Currently, a lot of effort goes into 'aligning' large language models to be helpful and harmless, based on human feedback. However, it wasn't clear if this alignment process actually makes the models better at understanding and predicting real human behavior, or if it just makes them better at *seeming* helpful. The core issue is that being preferred isn't the same as being a good model of how people actually act, especially in complex situations.
What's the solution?
The researchers compared the predictions of both 'base' (unaligned) and 'aligned' language models to actual choices made by people in a variety of games. These weren't simple games, but strategic ones like bargaining, negotiation, and repeated interactions where what you do depends on what the other person did before. They looked at over 10,000 real human decisions. They also tested simpler, one-time games where there's a clear 'right' answer. The key was comparing how well each type of model predicted human choices in both kinds of scenarios.
Why it matters?
The study found a surprising trade-off. Aligned models are better at predicting what people do in situations where people generally follow logical rules, like simple games. But, in more complex, strategic interactions, the *unaligned* models were much better at predicting human behavior. This suggests that alignment pushes models towards what people *should* do, rather than what they *actually* do, and that there's a fundamental difference between making models useful for humans and making them accurate representations of human thought processes. This is important because if we want to use these models to understand people, we need to be aware of this limitation.
Abstract
Post-training alignment optimizes language models to match human preference signals, but this objective is not equivalent to modeling observed human behavior. We compare 120 base-aligned model pairs on more than 10,000 real human decisions in multi-round strategic games - bargaining, persuasion, negotiation, and repeated matrix games. In these settings, base models outperform their aligned counterparts in predicting human choices by nearly 10:1, robustly across model families, prompt formulations, and game configurations.

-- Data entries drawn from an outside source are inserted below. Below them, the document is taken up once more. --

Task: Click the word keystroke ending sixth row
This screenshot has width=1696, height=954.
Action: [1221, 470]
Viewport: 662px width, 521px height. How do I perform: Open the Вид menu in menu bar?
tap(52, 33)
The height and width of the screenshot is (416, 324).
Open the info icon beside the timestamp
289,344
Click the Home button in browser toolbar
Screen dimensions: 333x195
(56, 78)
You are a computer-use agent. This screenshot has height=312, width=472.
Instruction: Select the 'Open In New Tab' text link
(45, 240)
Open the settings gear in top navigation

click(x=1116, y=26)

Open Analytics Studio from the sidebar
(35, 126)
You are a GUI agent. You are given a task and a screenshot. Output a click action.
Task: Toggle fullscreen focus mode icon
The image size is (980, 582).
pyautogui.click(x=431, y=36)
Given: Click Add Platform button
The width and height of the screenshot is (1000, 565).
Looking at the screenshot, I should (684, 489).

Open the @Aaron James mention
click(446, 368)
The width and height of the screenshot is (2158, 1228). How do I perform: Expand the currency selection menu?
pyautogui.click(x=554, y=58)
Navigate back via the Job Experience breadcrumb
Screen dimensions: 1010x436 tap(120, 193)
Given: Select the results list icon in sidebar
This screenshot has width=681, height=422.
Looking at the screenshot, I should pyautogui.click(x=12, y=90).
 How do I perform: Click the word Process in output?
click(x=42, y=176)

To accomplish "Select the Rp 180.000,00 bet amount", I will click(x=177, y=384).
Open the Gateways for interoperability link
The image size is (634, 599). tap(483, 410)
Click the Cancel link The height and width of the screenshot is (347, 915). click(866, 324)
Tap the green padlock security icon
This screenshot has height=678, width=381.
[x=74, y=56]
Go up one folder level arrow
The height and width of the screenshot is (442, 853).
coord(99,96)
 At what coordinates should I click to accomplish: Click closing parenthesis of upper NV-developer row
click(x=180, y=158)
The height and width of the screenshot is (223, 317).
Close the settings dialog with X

This pattern reverses, however, in settings where human behavior is more likely to follow normative predictions: aligned models dominate on one-shot textbook games across all 12 types tested and on non-strategic lottery choices - and even within the multi-round games themselves, at round one, before interaction history develops. This boundary-condition pattern suggests that alignment induces a normative bias: it improves prediction when human behavior is relatively well captured by normative solutions, but hurts prediction in multi-round strategic settings, where behavior is shaped by descriptive dynamics such as reciprocity, retaliation, and history-dependent adaptation. These results reveal a fundamental trade-off between optimizing models for human use and using them as proxies for human behavior.